By Venu Rao, CEO, Strobes Security
If you run security, you've watched this play out. A frontier model ships, and by lunchtime your inbox has three emails saying the same thing. "AI can now find and exploit vulnerabilities faster than you can patch." "Attackers already have this capability." "You're behind, and here's the demo link." This month was the loudest it's been.
I get why it works. It's built to make you feel late, and feeling late makes you buy. But after a lot of conversations with security leaders who are actually living this, I'll tell you what I see. The story is mostly theater, and the teams that fall for it end up worse off than when they started. The gap between the pitch and the reality is where a lot of budget is about to die.
The narrative goes like this. A new class of AI models can autonomously discover zero-days and write working exploits. Therefore, we've entered a "vulnerability AI race," and the only winning move is to acquire AI-powered offensive capability immediately, before the same capability gets turned against you.

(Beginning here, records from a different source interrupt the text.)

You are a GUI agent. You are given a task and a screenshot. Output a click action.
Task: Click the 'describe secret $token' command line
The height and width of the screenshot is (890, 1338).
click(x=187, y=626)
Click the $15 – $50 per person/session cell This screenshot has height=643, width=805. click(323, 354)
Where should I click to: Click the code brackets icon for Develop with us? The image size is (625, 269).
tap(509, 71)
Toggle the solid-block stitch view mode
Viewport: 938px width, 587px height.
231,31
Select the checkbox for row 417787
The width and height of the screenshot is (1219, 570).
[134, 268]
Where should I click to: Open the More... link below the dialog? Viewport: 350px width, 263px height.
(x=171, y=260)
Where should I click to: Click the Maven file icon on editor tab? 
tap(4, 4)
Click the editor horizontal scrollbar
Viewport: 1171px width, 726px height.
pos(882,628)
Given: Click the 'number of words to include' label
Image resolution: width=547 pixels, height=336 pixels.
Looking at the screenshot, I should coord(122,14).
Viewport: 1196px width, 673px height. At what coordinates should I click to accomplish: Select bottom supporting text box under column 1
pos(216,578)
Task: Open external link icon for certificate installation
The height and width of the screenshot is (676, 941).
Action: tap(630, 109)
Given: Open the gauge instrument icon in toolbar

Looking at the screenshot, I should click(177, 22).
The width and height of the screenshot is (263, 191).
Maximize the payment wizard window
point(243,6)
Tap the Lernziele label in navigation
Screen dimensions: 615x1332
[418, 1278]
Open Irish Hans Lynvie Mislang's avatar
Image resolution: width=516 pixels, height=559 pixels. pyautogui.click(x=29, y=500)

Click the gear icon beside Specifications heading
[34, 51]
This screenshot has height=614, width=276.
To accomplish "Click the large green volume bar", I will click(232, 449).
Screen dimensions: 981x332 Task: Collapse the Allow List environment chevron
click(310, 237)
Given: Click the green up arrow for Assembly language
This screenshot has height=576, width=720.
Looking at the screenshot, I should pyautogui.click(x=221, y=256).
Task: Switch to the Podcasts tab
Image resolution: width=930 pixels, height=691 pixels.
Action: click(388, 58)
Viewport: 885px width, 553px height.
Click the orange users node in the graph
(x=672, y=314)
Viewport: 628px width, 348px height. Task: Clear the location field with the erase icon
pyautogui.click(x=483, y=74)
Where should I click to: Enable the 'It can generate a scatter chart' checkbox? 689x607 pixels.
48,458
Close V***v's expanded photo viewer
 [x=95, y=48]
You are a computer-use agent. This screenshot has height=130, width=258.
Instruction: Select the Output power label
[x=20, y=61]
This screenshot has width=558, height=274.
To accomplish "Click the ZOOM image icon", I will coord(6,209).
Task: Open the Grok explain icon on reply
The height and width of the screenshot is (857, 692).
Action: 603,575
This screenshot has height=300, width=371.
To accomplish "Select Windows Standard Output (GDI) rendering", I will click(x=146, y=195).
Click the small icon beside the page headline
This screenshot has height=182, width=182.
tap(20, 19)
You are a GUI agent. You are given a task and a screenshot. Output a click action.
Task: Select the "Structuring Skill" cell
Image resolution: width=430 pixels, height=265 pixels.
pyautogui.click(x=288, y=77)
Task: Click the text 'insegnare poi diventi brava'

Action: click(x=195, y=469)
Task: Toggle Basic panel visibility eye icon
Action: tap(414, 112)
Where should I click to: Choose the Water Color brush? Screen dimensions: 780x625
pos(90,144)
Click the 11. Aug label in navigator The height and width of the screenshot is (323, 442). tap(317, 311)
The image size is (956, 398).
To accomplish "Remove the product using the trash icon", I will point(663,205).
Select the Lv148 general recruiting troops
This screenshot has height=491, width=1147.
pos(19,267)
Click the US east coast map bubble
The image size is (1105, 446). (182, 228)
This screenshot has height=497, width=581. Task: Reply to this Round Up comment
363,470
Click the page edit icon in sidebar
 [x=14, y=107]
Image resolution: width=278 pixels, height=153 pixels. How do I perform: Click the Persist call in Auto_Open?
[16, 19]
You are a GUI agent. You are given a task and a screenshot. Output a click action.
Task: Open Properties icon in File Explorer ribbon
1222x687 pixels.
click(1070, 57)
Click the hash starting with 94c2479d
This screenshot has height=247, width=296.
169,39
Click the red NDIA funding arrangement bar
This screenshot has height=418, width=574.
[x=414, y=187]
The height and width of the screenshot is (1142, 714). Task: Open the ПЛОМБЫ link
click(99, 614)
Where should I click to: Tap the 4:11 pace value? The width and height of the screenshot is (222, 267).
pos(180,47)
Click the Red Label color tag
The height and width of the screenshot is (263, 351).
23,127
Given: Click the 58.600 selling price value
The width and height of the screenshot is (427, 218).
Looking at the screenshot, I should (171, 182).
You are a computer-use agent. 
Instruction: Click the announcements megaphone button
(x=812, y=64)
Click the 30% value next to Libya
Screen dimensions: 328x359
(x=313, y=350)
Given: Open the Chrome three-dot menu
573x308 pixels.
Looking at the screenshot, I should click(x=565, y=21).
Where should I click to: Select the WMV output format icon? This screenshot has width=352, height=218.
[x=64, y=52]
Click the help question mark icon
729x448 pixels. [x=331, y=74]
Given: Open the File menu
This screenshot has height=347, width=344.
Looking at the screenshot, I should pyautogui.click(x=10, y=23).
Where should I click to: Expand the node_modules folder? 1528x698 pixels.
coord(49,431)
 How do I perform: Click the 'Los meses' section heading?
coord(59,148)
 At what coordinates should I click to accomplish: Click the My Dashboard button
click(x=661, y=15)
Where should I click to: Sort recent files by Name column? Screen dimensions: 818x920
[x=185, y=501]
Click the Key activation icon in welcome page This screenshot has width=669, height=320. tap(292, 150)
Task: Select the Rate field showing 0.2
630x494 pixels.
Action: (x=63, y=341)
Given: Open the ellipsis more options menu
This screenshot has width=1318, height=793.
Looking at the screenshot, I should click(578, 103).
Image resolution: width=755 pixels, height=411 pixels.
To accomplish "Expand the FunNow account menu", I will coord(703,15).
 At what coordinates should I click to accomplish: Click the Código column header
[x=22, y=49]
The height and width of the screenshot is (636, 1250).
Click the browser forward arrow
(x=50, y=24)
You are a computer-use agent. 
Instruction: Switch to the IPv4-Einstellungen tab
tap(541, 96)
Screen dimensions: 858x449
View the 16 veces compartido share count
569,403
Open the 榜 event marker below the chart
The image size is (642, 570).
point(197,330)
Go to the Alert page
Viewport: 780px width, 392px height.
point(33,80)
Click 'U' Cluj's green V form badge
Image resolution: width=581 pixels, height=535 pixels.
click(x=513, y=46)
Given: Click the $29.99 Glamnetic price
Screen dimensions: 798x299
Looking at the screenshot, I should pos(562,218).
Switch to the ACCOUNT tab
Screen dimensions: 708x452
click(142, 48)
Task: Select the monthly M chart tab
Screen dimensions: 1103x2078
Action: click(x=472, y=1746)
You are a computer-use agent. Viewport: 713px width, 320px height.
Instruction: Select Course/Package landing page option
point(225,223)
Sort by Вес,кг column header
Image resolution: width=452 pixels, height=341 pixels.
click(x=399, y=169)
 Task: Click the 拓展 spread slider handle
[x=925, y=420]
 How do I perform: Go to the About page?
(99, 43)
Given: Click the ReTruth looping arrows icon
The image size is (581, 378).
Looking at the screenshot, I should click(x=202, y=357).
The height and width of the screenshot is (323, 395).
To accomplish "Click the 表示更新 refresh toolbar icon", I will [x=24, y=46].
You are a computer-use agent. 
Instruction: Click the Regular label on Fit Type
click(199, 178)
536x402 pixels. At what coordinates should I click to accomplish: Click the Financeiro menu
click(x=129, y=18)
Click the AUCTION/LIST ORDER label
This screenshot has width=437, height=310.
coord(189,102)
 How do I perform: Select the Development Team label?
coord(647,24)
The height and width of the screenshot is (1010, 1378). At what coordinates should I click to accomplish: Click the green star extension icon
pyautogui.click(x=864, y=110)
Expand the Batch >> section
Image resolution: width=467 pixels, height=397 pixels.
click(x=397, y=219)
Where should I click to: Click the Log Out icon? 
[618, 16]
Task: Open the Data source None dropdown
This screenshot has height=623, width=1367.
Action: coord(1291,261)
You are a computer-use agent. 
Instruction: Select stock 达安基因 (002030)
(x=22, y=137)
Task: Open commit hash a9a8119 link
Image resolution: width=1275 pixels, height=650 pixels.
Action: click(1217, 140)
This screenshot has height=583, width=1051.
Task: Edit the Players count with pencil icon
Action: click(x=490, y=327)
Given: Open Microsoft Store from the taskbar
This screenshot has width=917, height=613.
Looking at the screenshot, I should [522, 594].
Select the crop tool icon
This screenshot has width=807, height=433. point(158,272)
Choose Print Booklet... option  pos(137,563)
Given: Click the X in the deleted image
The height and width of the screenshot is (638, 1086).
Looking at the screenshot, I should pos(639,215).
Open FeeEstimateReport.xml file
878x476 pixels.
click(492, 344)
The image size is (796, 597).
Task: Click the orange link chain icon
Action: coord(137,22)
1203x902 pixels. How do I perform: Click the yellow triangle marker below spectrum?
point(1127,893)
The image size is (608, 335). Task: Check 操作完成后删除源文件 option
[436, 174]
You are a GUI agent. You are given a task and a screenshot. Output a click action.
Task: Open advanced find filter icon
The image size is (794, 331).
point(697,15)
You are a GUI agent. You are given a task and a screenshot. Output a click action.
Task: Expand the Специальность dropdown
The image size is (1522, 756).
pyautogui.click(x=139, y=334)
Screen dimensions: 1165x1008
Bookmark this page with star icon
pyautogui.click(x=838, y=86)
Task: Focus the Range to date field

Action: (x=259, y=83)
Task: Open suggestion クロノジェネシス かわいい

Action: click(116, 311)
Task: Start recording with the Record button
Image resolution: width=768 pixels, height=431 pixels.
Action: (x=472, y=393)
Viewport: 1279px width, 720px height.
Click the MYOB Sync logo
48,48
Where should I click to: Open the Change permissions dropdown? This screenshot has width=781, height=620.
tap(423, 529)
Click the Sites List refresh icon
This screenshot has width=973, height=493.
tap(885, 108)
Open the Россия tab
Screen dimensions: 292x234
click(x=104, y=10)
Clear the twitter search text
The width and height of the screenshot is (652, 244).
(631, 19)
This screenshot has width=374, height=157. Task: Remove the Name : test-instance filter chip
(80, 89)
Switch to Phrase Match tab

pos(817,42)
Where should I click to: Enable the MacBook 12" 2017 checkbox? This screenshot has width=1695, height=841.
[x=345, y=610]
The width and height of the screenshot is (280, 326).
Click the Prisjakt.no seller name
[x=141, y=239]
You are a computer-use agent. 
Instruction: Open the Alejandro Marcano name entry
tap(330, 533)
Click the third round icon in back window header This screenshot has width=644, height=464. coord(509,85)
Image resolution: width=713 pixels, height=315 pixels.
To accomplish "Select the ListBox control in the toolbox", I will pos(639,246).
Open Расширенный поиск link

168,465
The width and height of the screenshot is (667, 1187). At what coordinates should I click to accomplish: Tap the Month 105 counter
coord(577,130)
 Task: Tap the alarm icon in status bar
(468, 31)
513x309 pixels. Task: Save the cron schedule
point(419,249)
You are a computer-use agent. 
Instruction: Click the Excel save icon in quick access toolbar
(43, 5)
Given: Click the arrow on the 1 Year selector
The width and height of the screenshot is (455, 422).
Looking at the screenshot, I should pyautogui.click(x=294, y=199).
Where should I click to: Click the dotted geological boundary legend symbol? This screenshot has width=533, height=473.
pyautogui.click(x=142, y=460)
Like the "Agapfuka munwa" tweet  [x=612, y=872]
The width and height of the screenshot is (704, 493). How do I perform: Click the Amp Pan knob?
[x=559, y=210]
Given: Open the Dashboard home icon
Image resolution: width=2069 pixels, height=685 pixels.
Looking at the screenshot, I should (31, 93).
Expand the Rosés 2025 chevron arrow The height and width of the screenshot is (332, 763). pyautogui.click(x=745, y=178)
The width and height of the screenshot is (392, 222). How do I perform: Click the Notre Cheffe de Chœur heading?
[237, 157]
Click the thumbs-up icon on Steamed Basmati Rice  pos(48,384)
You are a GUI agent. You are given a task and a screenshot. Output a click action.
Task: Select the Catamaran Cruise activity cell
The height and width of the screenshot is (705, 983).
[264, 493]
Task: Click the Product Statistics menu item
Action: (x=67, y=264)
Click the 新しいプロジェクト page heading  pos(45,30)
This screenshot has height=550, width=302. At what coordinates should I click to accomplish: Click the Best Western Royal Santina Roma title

It's a clean fear loop. New capability appears, vendors amplify the threat, buyers panic-purchase to feel covered. The problem is that the loop optimizes for the vendor's quarter, not your risk posture. It compresses a complex operational problem into a single binary, buy now or be breached. Real exposure management doesn't work that way.
Strip away the marketing and a much calmer picture emerges. Here's how I read the current moment after a lot of conversations with security leaders who are living it.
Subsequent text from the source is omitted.